Data entries
↓↓↓
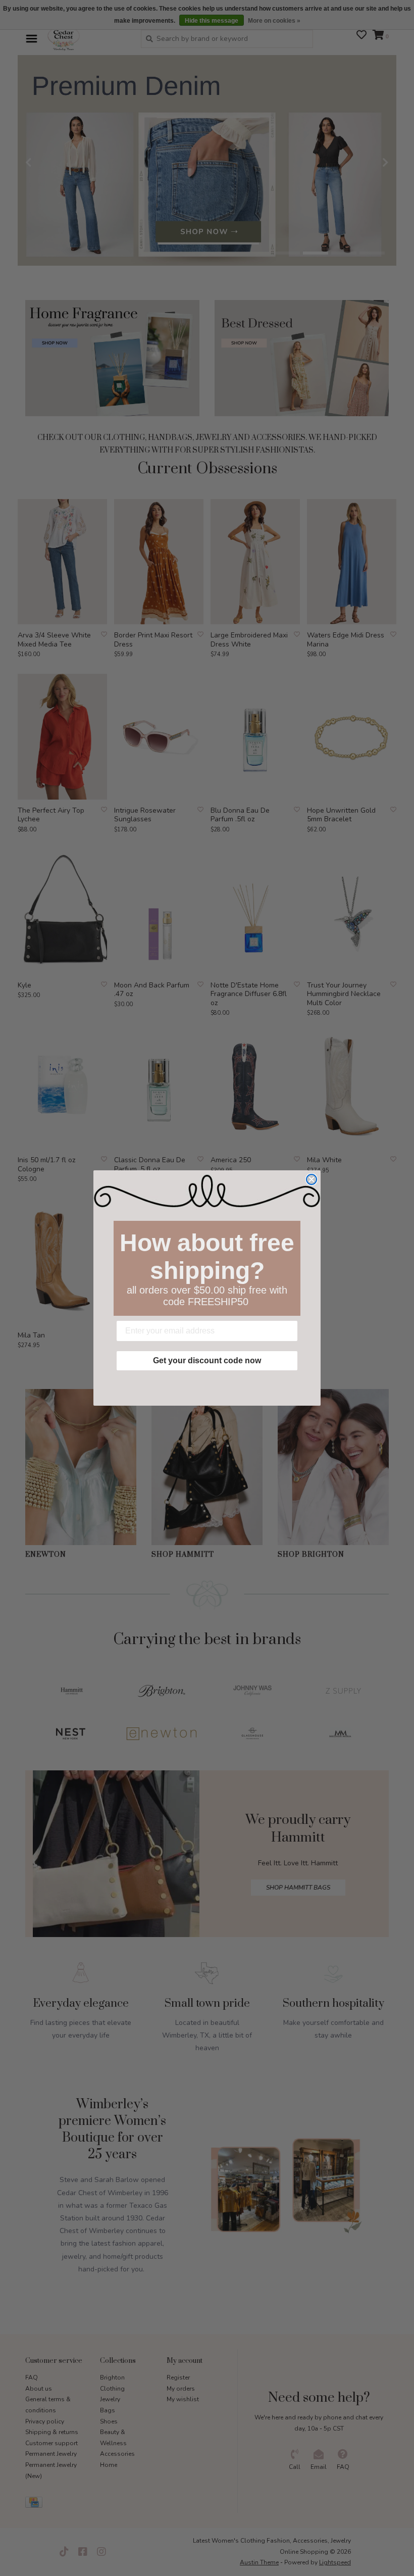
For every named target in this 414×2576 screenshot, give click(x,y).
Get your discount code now (207, 1360)
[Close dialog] (311, 1179)
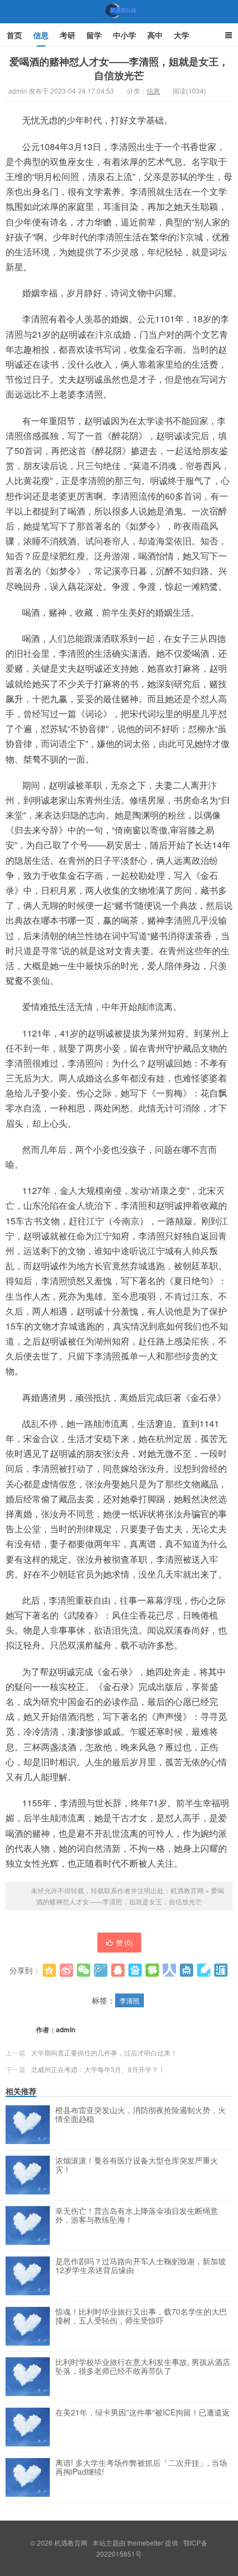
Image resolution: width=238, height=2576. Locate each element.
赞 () (124, 1942)
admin (65, 2029)
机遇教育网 (119, 21)
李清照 (129, 2000)
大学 (181, 34)
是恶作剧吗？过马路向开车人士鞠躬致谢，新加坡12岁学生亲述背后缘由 (140, 2265)
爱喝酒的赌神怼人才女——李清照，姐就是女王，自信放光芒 (119, 68)
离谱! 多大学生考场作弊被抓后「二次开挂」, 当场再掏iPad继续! (141, 2467)
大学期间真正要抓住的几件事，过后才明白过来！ (104, 2052)
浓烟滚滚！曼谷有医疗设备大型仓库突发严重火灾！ (136, 2165)
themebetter (145, 2542)
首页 (14, 34)
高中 (155, 34)
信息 (41, 34)
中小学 (124, 34)
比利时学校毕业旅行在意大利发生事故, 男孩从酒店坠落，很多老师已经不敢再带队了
↑↑↑
Exercise brief: No picture belongs in the answer, but every word of the records above does, exactly as given.

Finished exercise:
For every named target in this 414×2576 screenshot, give click(x,y).
Get your discount code now (207, 1360)
[Close dialog] (311, 1179)
Image resolution: width=238, height=2576. Locate each element.
赞 () (124, 1942)
admin (65, 2029)
机遇教育网 (119, 21)
李清照 (129, 2000)
大学 (181, 34)
是恶作剧吗？过马路向开车人士鞠躬致谢，新加坡12岁学生亲述背后缘由 (140, 2265)
爱喝酒的赌神怼人才女——李清照，姐就是女王，自信放光芒 (119, 68)
离谱! 多大学生考场作弊被抓后「二次开挂」, 当场再掏iPad继续! (141, 2467)
大学期间真正要抓住的几件事，过后才明白过来！ (104, 2052)
浓烟滚滚！曼谷有医疗设备大型仓库突发严重火灾！ (136, 2165)
themebetter (145, 2542)
首页 (14, 34)
高中 (155, 34)
信息 (41, 34)
中小学 (124, 34)
比利时学校毕业旅行在意大利发生事故, 男孩从酒店坠落，很多老师已经不敢再带队了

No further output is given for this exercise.